Tesis: Nuestra obsesión histórica por el oro y las luces suele juzgarse como un acto de mera vanidad superficial; sin embargo, esconde un secreto mucho más desgarrador. Rodeados de un mundo donde todo muta, enferma y muere, los seres humanos buscamos en el destello aquello que no posee nuestra propia biología: la inmortalidad. Este ensayo explora cómo el brillo no es un capricho del ego, sino nuestra pequeña y desesperada rebelión contra la muerte.
¿Es una memoria ancestral o una necesidad de iluminar nuestra propia finitud?
Piénsalo un segundo: ¿por qué asociamos el oro y las luces con Dios o con lo eterno? La respuesta es más triste de lo que parece. Nos obsesiona el brillo porque el oro es lo único en este planeta que no se daña, no se oxida y no se pone feo. Los humanos vemos que todo a nuestro alrededor se enferma, cambia o se muere. El oro no. Ver algo que sigue brillando exactamente igual mil años después nos vuela la cabeza. Por eso las culturas antiguas forraban sus templos de dorado; no era por presumir dinero, era para intentar tocar un pedazo de algo que dure para siempre.
Esto tiene todo que ver con el miedo que nos da saber que nuestro tiempo aquí es cortísimo. Somos los únicos animales conscientes de que nos vamos a morir, y ese vacío asusta. Al rodearnos de cosas que brillan, que reflejan la luz y que parecen ganarle la batalla al tiempo, lo que hacemos es prender una linterna en nuestra propia oscuridad. El brillo engaña al ojo, hace que los espacios parezcan no tener límites y nos regala la ilusión de que somos parte de algo infinito, aunque sea por un ratito mientras miramos el destello.

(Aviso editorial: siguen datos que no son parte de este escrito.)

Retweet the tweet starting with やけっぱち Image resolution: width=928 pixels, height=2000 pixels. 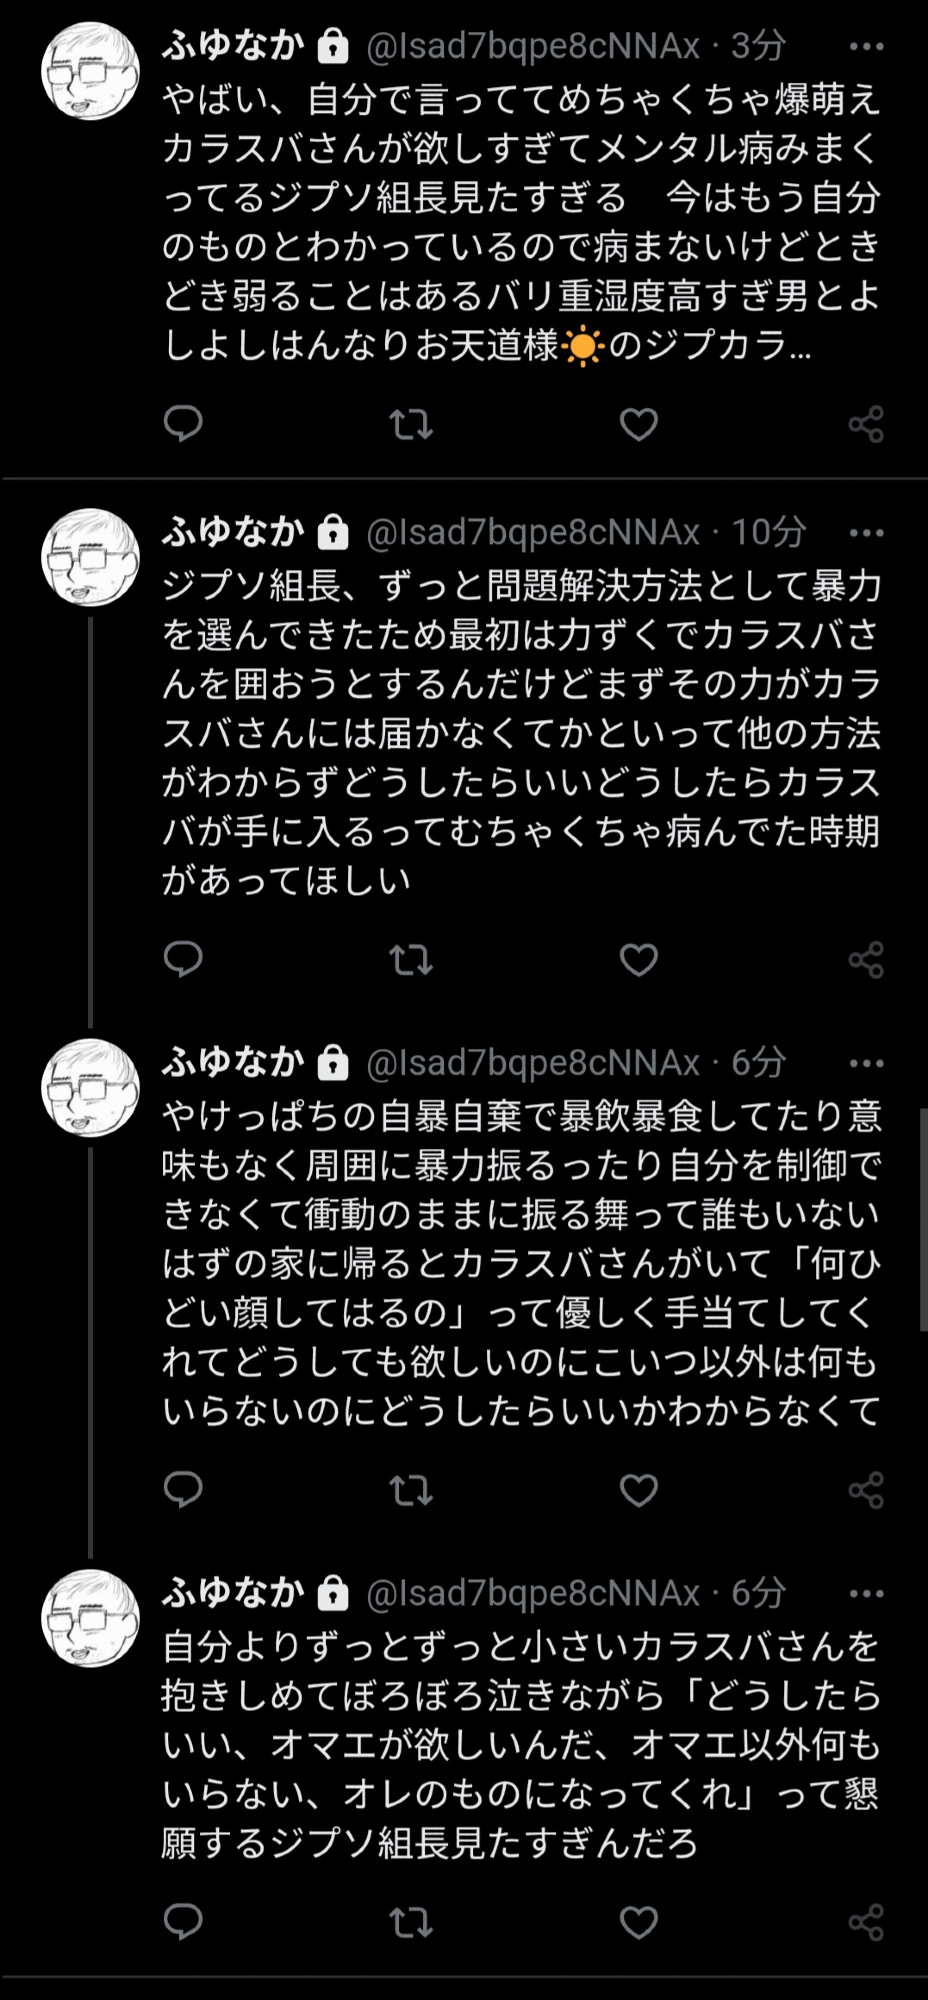410,1490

Al final, esta fijación es nuestra pequeña rebelión contra la muerte. Da igual si hablamos de las máscaras de oro de los faraones o de las luces de la ciudad que miras hoy desde la ventana del carro. Buscamos la luz porque le tememos al silencio y a la sombra del final. Que te guste el brillo no es un capricho superficial de la moda; es el grito desesperado de nosotros, los mortales, inventando cosas hermosas para convencernos de que hay una parte nuestra que nunca se va a apagar.